One of the frontrunners in the new race to deliver a solution is Max Hodak’s company Science. In November last year, he and his colleagues unveiled their flagship product: the Science Eye. It’s a combination device that uses an optogenetic gene therapy targeted at the cells of the optic nerve in conjunction with an implanted flexible thin-film, ultra-dense microLED display panel inserted directly over the retina.
However, it’s still early days. “There are significant challenges that the team behind Science Eye will have to overcome before their system can be used in humans,” Patel says. “Their technology requires the introduction of genetic material into the cells of the retina. This is accomplished by using viruses. The effectiveness of this technique can be very inconsistent due to variable expression of opsins [a type of light-sensitive protein] and to immune responses.”
This raises not just physiological challenges, but regulatory and ethical questions. “I love optogenetics as a tool for neuroscience research,” Patel says. “It may be effective in the eye, since it is a relatively closed-off organ. You may be able to safely introduce the virus into the vitreous and infect just the cells inside the eye, but it will require a lot of successful bench research to establish safety and demonstrate the potential for efficacy before regulatory agencies will allow their technology to be used in humans.”
However, Patel says Cortigent has made great headway with its new system – and it doesn’t require genetically modifying retina cells. “The Orion Visual Cortical Prothesis System is a novel medical device that seeks to provide artificial vision to patients with nearly all forms of profound blindness, including glaucoma, diabetic retinopathy, optic nerve injury or disease, or eye trauma,” he says.
Cortigent claims to be further along in the development process than any other cortical stimulation product for vision. “We have completed five years of an early feasibility study evaluating the safety, reliability and efficacy of our devices,” Patel says.
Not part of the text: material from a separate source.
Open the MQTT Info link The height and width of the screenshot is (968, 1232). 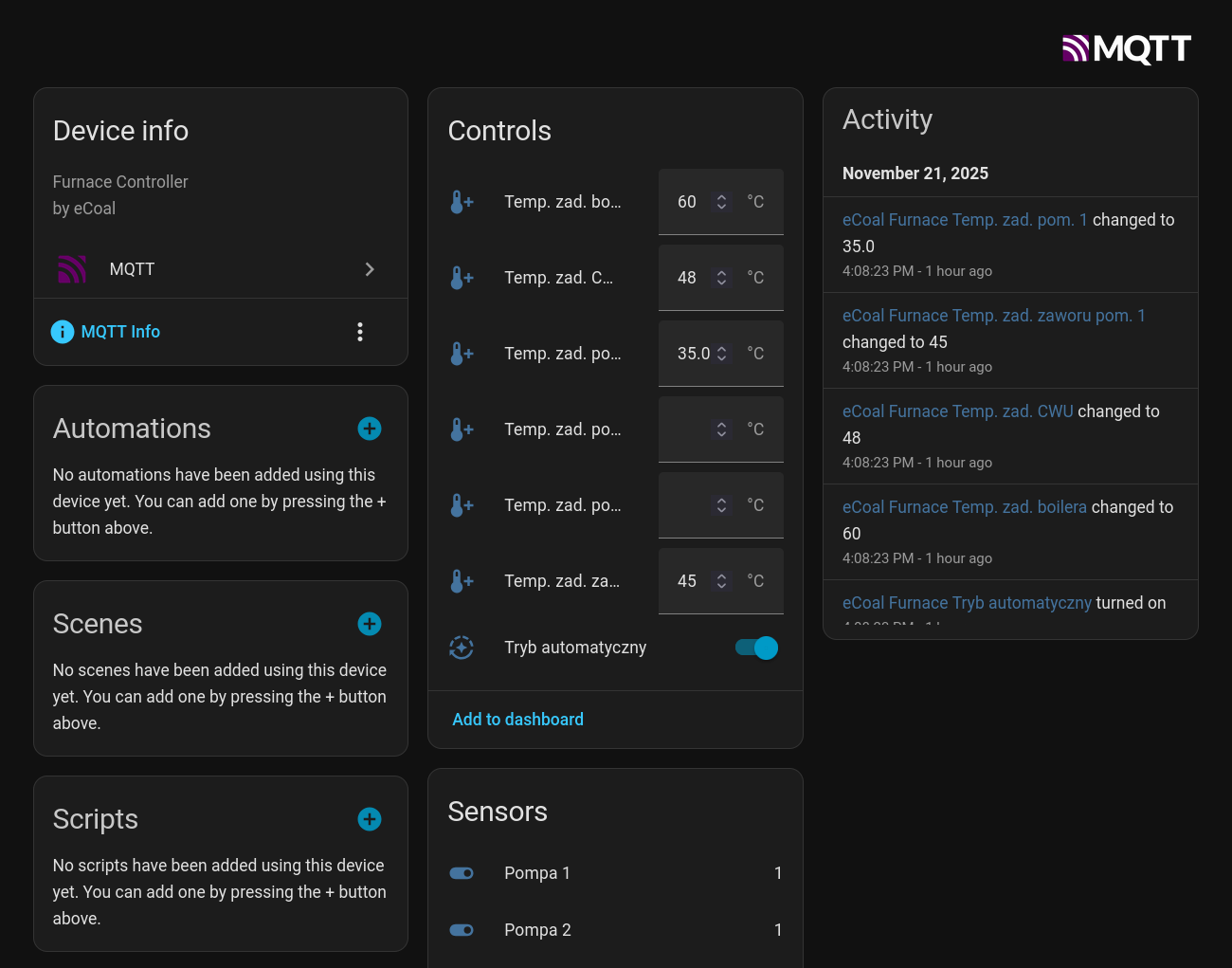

The next step in getting the Orion approved for marketing will be a pivotal study. “We’re currently in the process of designing that, but we are confident that the cortical implant technology we have developed offers capabilities well beyond other cortical stimulators on the market,” Patel continues. “That technology could be leveraged for other applications like recovery from stroke, pain, tinnitus, and depression. We’re incredibly excited about what the future holds.”